*Excerpted passage:*
I want to get an air compressor to potentially use the following tools:
Finger file (Ex: 40320 Dynafile II, 28.0 SCFM, Pressure of 90 psi)
Pneumatic Chamfering Tool (Ex: KBC Pneumatic Hand Chamfer Tool, 7.7 CFM, Pressure 90 psi)
Plasma Cutter (Ex: A40i Plasma Cutter, 6.7 CFM, 75 psi)
(Note*, I listed the above tools because they list all their specs, I'd likely be procuring cheaper alternatives lol)

What should I be looking for? Is it as simple as matching the CFM and pressure requirements? Is there a factor of safety that should be considered? Used vs New? 1 stage or 2 stage? Capacity? Any configurations that should be avoided at all costs?

And other considerations about air quality as far as moisture, temperature, and cleanliness are concerned?
 

Xyphota

Ultra Member
Also, is there a calculator for estimating the effective run time of an under-specced air compressor for a given tool? Perhaps I'm not using the right search terms, but I can't find anything lol.

Data taken from a collection:
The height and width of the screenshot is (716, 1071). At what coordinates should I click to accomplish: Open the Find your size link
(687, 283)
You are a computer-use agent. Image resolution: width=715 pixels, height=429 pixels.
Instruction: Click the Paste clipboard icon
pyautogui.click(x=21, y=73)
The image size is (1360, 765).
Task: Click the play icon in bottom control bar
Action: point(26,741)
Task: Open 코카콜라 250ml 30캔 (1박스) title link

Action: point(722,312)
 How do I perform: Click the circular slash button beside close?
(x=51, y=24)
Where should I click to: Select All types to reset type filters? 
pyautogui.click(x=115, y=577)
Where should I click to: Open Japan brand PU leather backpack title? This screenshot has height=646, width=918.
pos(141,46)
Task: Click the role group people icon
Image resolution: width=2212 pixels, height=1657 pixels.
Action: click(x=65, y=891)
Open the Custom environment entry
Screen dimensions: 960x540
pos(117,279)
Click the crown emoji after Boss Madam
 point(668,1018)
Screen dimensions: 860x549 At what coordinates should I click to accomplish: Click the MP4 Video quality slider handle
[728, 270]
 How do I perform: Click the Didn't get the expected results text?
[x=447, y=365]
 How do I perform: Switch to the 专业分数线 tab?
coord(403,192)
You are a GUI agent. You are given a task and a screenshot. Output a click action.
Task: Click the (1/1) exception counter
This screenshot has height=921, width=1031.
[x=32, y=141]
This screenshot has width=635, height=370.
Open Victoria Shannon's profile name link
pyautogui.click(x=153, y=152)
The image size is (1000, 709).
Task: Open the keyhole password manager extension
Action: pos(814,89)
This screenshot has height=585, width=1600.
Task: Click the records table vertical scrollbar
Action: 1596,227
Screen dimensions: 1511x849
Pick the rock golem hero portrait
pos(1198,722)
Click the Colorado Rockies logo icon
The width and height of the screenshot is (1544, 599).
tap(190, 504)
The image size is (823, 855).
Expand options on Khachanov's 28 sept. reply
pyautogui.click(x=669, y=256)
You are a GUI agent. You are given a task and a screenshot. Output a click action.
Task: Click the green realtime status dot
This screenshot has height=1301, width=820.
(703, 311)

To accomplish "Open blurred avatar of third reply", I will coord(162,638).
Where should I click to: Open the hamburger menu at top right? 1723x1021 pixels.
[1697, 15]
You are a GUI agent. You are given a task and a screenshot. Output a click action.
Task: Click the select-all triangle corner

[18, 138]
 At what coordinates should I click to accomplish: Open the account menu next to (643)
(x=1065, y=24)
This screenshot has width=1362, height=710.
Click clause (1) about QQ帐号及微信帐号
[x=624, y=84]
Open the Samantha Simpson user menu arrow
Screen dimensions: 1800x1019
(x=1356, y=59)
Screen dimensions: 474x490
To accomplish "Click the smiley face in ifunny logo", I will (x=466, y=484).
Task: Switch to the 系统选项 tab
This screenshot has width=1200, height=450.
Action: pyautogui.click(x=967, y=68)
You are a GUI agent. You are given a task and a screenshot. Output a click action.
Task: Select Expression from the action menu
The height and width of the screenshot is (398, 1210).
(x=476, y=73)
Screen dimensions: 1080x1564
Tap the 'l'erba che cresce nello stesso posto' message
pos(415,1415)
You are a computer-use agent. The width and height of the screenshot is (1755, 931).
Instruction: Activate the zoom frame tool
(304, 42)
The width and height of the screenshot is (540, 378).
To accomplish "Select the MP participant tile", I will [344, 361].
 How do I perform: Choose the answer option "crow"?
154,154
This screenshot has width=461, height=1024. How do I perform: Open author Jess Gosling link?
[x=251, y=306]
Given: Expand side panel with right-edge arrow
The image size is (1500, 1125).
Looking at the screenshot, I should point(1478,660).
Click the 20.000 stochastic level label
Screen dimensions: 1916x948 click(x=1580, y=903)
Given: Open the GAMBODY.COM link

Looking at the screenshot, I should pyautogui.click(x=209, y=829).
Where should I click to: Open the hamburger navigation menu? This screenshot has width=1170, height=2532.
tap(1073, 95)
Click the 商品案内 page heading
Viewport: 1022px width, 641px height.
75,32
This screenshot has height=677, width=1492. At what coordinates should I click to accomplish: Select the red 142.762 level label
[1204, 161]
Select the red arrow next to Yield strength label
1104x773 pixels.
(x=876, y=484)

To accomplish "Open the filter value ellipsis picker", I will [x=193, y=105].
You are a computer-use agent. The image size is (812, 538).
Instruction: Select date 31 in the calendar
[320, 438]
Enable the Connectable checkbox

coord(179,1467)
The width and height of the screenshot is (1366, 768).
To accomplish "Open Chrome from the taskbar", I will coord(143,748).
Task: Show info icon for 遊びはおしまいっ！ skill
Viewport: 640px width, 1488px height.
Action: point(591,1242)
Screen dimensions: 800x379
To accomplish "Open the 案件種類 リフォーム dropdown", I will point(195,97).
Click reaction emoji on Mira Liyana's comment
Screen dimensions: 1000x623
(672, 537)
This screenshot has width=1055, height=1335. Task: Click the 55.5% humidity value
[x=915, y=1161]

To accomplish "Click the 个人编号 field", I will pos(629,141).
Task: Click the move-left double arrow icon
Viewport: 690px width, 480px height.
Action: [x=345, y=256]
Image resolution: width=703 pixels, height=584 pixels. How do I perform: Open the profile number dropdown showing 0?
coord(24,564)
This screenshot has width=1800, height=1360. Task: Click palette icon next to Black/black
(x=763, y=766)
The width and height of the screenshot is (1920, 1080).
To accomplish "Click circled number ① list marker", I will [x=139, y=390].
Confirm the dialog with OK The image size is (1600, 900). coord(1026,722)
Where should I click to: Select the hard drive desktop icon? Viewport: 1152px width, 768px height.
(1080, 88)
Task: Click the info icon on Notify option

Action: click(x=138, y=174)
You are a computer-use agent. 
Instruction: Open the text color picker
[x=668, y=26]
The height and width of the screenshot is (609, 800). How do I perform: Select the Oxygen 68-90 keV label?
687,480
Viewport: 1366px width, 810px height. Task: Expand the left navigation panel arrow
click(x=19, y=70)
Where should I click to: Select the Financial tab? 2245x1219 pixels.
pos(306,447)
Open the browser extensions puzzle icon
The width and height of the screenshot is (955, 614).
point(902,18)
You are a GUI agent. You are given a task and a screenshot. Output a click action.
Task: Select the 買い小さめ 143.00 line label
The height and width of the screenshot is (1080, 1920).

*Challenge:*
Carry the forum post on choosing an air compressor forward from its final sentence. The material above bears no relation to the forum post on choosing an air compressor.

*Task result:*
Like for an extreme example, a 5 CFM compressor with a 5 gallon tank with a max pressure of 125 psi could technically feed a 28 CFM, 90 PSI finger file for a few seconds, and then you could wait for it to recharge and use it again for a few seconds. Obviously this is an extreme case to emphasize the point, but It would be nice to know If I could estimate what tool use would look like, for a finger file with say a 7CFM, 150 psi max, 40 gallon compressor. (i.e. Would I get 5 mins of use, then wait 10 mins to recharge etc.)
 

DavidR8

Scrap maker
Administrator
Moderator
Premium Member
Also, is there a calculator for estimating the effective run time of an under-specced air compressor for a given tool? Perhaps I'm not using the right search terms, but I can't find anything lol.

Like for an extreme example, a 5 CFM compressor with a 5 gallon tank with a max pressure of 125 psi could technically feed a 28 CFM, 90 PSI finger file for a few seconds, and then you could wait for it to recharge and use it again for a few seconds. Obviously this is an extreme case to emphasize the point, but It would be nice to know If I could estimate what tool use would look like, for a finger file with say a 7CFM, 150 psi max, 40 gallon compressor. (i.e. Would I get 5 mins of use, then wait 10 mins to recharge etc.)
Maybe this?
 

Janger

(John)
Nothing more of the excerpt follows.